===== Material provided =====
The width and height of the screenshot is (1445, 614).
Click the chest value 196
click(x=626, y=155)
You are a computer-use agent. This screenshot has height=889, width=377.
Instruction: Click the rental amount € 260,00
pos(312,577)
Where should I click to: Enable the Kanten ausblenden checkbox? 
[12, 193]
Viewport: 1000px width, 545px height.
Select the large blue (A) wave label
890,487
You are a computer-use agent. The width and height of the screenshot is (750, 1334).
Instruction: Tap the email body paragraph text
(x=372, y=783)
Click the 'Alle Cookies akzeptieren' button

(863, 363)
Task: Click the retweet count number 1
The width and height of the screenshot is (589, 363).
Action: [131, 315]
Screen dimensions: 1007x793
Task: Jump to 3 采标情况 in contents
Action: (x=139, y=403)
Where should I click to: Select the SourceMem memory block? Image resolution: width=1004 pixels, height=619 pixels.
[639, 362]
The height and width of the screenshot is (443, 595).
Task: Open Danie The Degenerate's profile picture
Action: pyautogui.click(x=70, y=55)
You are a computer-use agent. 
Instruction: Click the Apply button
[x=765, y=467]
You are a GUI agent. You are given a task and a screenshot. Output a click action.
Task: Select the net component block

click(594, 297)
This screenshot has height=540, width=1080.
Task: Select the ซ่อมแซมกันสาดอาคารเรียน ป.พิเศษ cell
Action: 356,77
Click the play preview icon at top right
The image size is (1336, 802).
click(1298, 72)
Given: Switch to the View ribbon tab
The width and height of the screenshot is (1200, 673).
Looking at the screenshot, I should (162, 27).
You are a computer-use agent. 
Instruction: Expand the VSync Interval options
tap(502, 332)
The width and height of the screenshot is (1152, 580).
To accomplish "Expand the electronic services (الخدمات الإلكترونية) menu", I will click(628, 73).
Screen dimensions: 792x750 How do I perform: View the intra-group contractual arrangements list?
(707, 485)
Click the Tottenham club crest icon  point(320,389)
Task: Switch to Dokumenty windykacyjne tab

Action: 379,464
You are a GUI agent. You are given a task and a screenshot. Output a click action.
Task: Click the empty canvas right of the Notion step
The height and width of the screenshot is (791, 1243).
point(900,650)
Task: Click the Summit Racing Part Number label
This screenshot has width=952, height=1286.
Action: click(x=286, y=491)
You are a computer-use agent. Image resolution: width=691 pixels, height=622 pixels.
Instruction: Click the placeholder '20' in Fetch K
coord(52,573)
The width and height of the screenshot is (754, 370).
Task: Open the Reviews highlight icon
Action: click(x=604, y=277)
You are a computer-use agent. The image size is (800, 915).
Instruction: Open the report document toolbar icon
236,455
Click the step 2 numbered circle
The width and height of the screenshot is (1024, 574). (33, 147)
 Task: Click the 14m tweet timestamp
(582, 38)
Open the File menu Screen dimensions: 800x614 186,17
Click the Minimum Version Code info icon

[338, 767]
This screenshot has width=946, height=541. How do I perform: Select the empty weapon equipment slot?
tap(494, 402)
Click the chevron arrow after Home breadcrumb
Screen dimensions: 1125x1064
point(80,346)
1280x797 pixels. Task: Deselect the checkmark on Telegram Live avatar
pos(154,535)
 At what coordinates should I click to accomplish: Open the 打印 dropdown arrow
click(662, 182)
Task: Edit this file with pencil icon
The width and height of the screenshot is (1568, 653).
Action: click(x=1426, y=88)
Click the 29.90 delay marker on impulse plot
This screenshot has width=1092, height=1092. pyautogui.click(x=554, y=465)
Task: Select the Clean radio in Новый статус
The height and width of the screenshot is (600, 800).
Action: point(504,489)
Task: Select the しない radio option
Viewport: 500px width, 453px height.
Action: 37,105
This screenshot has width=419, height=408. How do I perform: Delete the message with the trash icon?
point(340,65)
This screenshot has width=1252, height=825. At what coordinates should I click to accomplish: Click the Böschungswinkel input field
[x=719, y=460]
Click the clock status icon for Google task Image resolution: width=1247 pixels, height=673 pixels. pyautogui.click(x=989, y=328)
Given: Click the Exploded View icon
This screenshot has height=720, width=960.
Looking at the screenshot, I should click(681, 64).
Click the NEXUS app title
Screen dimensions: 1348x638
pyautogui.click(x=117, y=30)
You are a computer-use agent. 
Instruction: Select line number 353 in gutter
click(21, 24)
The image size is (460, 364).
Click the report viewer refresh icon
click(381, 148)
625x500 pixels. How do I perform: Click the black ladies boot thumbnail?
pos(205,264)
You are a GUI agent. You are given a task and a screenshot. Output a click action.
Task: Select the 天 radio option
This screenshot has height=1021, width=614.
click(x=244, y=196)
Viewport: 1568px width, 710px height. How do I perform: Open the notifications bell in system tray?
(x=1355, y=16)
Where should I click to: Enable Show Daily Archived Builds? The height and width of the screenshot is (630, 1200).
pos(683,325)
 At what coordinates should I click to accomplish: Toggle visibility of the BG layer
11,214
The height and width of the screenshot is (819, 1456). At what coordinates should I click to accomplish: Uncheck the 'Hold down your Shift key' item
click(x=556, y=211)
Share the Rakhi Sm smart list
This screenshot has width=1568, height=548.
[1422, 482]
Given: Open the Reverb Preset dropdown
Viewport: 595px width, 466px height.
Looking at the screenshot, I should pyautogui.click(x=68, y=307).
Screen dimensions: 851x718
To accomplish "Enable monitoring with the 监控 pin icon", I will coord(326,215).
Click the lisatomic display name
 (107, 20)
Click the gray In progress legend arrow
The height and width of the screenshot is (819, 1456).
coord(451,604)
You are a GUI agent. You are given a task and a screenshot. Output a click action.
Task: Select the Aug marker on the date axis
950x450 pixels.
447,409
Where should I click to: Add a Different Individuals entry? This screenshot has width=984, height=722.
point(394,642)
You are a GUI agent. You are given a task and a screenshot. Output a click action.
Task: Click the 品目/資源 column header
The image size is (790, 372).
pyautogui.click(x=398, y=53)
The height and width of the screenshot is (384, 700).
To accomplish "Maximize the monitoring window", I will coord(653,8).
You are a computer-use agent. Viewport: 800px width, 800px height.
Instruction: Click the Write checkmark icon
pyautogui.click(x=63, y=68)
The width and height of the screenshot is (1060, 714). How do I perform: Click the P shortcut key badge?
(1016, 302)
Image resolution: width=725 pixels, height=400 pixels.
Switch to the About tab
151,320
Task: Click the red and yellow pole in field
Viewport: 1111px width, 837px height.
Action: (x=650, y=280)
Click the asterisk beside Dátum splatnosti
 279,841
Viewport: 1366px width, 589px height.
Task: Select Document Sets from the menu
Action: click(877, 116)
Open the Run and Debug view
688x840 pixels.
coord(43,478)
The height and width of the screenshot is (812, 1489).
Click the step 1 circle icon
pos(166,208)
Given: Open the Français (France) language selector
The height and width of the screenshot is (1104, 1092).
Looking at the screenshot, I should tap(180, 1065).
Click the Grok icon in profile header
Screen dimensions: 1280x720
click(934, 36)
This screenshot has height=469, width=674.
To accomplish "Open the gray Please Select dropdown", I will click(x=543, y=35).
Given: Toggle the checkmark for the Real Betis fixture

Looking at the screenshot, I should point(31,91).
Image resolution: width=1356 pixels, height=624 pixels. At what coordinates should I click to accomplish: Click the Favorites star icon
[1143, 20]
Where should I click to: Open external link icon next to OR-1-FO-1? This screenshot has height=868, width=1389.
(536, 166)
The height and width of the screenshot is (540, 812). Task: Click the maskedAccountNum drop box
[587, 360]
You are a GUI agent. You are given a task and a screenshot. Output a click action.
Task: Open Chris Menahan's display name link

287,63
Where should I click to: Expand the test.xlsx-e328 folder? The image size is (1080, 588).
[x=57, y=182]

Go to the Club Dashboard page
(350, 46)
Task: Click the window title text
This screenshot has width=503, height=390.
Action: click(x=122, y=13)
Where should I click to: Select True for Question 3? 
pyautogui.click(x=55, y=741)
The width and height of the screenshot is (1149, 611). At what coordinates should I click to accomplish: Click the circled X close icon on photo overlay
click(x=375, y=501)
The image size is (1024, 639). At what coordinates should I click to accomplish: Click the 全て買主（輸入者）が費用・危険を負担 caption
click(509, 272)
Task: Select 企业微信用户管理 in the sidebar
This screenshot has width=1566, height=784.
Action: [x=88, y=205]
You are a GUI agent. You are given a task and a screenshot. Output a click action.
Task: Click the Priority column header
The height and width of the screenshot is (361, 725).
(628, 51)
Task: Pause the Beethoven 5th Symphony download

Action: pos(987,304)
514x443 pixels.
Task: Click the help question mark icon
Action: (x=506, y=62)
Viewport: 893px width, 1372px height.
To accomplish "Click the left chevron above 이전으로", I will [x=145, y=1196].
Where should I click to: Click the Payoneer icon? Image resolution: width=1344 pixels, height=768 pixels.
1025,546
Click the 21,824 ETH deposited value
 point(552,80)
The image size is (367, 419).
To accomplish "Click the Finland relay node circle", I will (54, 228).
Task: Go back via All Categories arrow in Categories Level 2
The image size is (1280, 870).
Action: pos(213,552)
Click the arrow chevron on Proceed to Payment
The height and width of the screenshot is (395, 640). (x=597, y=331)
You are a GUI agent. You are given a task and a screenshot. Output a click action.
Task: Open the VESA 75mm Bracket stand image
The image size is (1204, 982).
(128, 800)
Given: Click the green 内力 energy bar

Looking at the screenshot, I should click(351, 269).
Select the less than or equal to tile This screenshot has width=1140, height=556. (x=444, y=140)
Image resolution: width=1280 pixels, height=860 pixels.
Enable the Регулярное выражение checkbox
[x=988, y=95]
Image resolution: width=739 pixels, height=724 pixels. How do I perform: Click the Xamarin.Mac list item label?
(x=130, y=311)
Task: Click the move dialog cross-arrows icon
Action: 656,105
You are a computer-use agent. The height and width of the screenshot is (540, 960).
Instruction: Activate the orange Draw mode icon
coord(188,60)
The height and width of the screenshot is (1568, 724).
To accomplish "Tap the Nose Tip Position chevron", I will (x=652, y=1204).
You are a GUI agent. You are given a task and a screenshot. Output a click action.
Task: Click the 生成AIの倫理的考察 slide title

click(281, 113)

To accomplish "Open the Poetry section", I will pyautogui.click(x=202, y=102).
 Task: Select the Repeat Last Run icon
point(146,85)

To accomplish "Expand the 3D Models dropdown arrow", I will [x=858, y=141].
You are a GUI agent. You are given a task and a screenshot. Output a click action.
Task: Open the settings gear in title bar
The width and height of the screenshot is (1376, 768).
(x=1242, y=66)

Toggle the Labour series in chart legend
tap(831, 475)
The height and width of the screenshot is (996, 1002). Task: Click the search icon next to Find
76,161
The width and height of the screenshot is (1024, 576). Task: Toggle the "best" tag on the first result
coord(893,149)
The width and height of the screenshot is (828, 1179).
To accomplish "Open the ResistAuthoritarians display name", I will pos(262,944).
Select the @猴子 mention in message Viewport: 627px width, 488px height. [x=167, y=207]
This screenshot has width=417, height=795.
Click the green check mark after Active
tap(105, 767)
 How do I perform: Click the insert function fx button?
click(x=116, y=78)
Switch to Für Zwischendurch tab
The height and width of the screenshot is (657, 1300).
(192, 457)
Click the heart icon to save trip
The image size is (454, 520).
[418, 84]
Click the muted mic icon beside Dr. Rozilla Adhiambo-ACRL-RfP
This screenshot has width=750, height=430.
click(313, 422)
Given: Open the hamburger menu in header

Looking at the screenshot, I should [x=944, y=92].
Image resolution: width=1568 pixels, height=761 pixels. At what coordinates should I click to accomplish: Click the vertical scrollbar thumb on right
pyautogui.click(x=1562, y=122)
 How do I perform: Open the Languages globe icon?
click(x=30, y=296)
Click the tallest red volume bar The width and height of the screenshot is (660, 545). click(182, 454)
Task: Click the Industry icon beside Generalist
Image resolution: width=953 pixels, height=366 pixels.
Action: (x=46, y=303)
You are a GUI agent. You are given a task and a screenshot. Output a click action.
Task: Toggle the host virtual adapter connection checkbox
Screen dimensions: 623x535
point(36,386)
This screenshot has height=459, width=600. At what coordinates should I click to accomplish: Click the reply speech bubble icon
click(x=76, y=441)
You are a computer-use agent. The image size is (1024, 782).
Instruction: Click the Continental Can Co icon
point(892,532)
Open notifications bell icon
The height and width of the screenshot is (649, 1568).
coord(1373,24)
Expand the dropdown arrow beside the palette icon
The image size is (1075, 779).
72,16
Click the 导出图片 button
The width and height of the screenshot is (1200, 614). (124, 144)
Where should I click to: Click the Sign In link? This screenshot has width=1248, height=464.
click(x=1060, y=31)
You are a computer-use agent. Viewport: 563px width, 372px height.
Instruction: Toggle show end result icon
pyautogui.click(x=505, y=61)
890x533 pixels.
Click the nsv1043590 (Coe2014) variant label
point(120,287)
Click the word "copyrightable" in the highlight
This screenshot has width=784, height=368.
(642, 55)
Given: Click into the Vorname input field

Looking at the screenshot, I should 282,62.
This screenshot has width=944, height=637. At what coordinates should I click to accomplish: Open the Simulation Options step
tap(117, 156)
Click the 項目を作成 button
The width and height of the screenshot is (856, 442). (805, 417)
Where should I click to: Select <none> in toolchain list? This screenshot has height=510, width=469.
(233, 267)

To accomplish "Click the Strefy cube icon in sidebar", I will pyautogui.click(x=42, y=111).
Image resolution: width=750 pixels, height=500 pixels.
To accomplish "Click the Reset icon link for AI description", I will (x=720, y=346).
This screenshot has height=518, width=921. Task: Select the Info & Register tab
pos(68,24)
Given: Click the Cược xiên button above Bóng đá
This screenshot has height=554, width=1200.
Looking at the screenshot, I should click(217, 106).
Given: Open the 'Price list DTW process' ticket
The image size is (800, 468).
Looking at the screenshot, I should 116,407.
=====
## [What the task asks]
Look over the listing and say how many lines hold the string "sidebar". Nothing but the number is needed.

## [Answer to the problem]
2